Note: When changing the options that affect image processing like widths, jpgquality and scalethreshold, you may want to delete your manifest file and possibly also the processed images themselves. If you don't the old images won't be re-processed and will be left as is, if you do, Enfasten will rebuild any missing images.

The Manifest

Enfasten can output an enfasten_manifest.yml file that describes all the images it knows about and has built. You can delete this file and for the most part Enfasten will do the exact same thing it would have done otherwise, but slower. The manifest provides the following benefits:

  • Makes builds faster: Without a manifest, Enfasten has to load all your image files, parse them to figure out their size, then realize there's already an image like that and skip it. This takes about 1.3s on my site. With the manifest, Enfasten only has to load files and hash them, which only takes about 0.3s on my site.
  • Enables culling: Culling is a feature where Enfasten can detect smaller dimension images with larger file sizes and delete them. Without the manifest, it can't remember that it did this so if you try and use culling it will immediately re-generate and optimize those images again.
  • Parse it yourself: If you want you can also parse this file yourself and use it in your own build steps. There's even an option in Enfasten's config file to not do the copy-and-transform stage of the process so that you can use Enfasten just for its optimizing and resizing and do the rewriting yourself. This allows you to use Enfasten with a dynamic web app.

Roadmap

This was a weekend project, there's a few things I haven't got around to yet. If you want to see these features, I welcome contributions!

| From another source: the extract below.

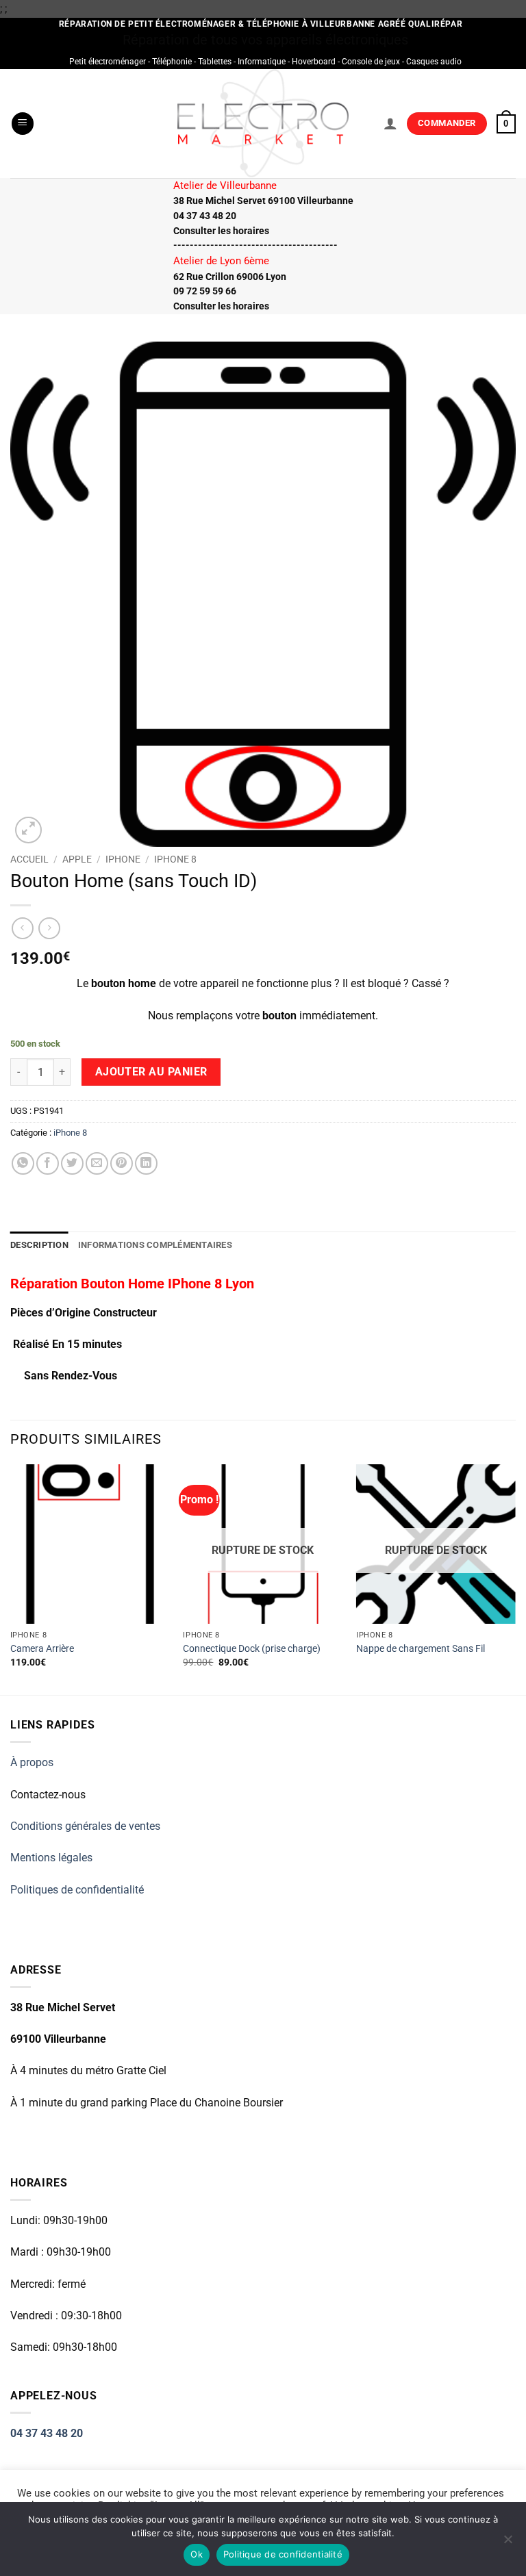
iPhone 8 (175, 859)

  • Option to not copy files from original locations. If you have your site and blacklist set up right the extra files just bloat the output.
  • Better error messages. Right now I just bubble up Go errors everywhere.
  • More bandwidth optimizations to make your site faster:
    • HTML minimization
    • CSS minimization
    • JS minimization
    • SVG optimization
  • Generate service workers and set them up to preload and cache things for extra speed!

Where the heck did the name come from?

It sounded like a word that would mean "to make fast". It also sounds like Emscripten which is another project about making the web fast, although in a totally different and unrelated way. In my head I alternate between pronouncing it "En-fast-en" and "En-fassen". I also Googled it and it didn't look like it collided with anything too important.